Below: Excerpt for Human Rights Watch Report on the ICTR

Title: Promote accountability in Africa

The costs of impunity for human rights abuses in Africa are manifest in the ongoing cycles of violence against civilians, huge refugee flows, destabilization of neighboring countries, economic devastation, and, ultimately, new waves of violence and repression. Two immediate situations requiring attention are the Great Lakes region of central Africa and Sierra Leone.

The United States has been a strong supporter of the International Criminal Tribunal for Rwanda (ICTR), established to address the Rwandan genocide. However, atrocities continue to be perpetrated in conflicts linked to that genocide, while the ICTR's mandate is limited to crimes committed before 1995.

The slaughter of Hutu refugees in the Democratic Republic of the Congo (DRC) in 1996-97, the current ethnic tensions in the Kivu provinces of the DRC, and the ethnic killings in Burundi, are all interlinked. To show that genocide and crimes against humanity will be punished no matter where or by whom they are committed, the United States should support the creation of an international jurisdiction to try atrocities from Burundi, the DRC, and Rwanda since 1994, which would reinforce the impact of judgments from the ICTR.

These crimes should be prosecuted, either within separate but coordinating divisions that draw on existing jurisprudence created by the ICTR and with recourse to the same appeals chamber, or within a new international tribunal. Like the Yugoslavia war crimes court, these tribunals should have no fixed date for the end of their mandates. By creating a jurisdiction able to prosecute crimes not yet committed as well as those of the past, the world would deliver a clear warning to extremists of all kinds to resist temptation.

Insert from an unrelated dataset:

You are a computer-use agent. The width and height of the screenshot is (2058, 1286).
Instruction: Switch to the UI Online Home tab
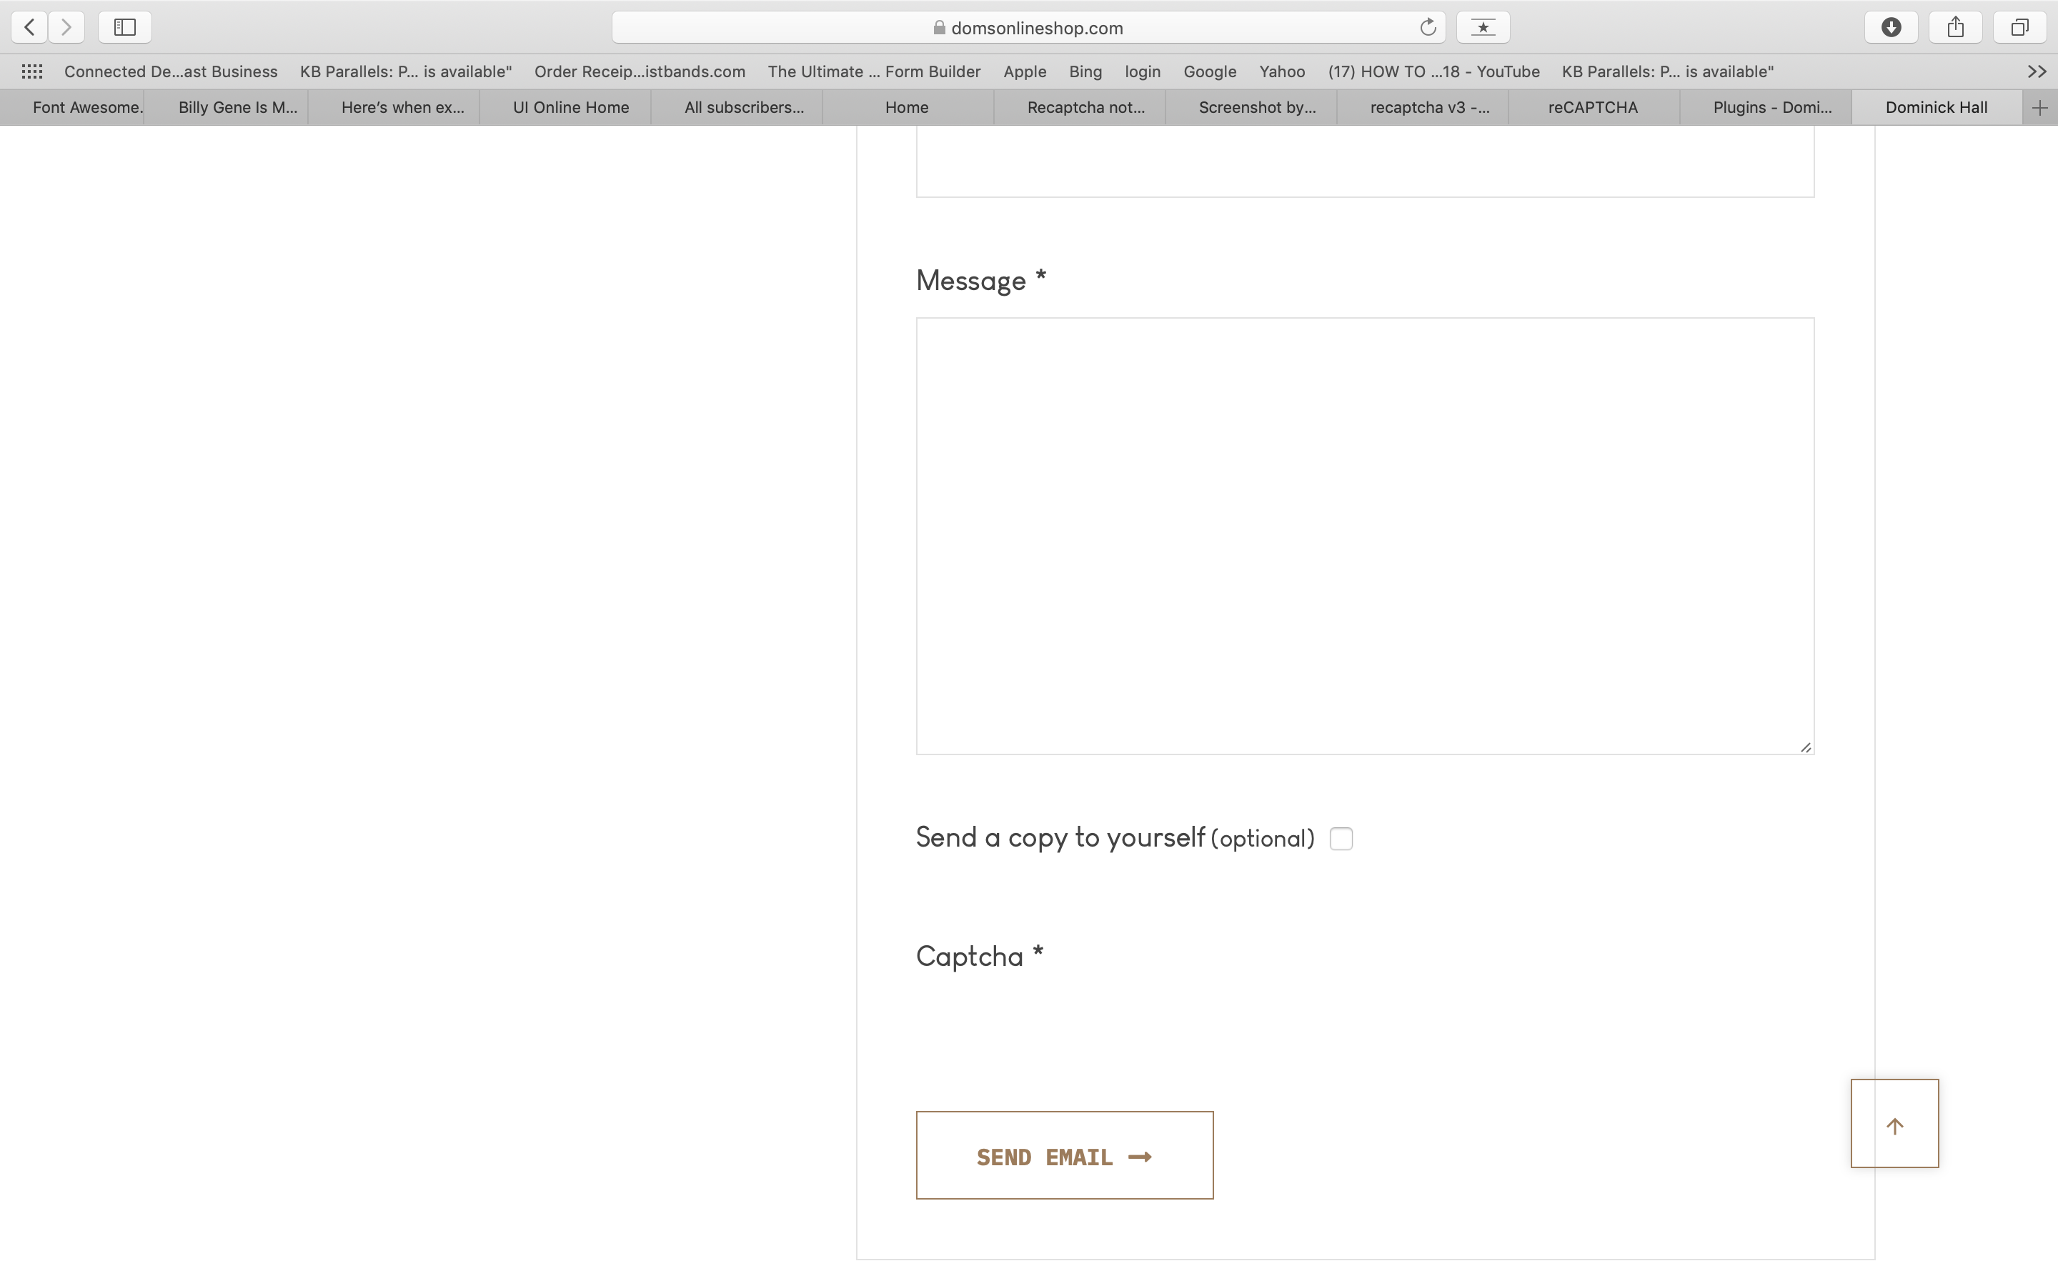tap(571, 107)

Such a strategy also demands that the United States work to change the mandate of the ICTR so that it has ongoing jurisdiction for crimes against humanity and war crimes committed since December 31, 1994. In addition, the United States should encourage the ICTR to fulfill its current mandate by also prosecuting crimes against humanity committed in the process of ending the genocide by the Rwandan Patriotic Front, the dominant force in the current government.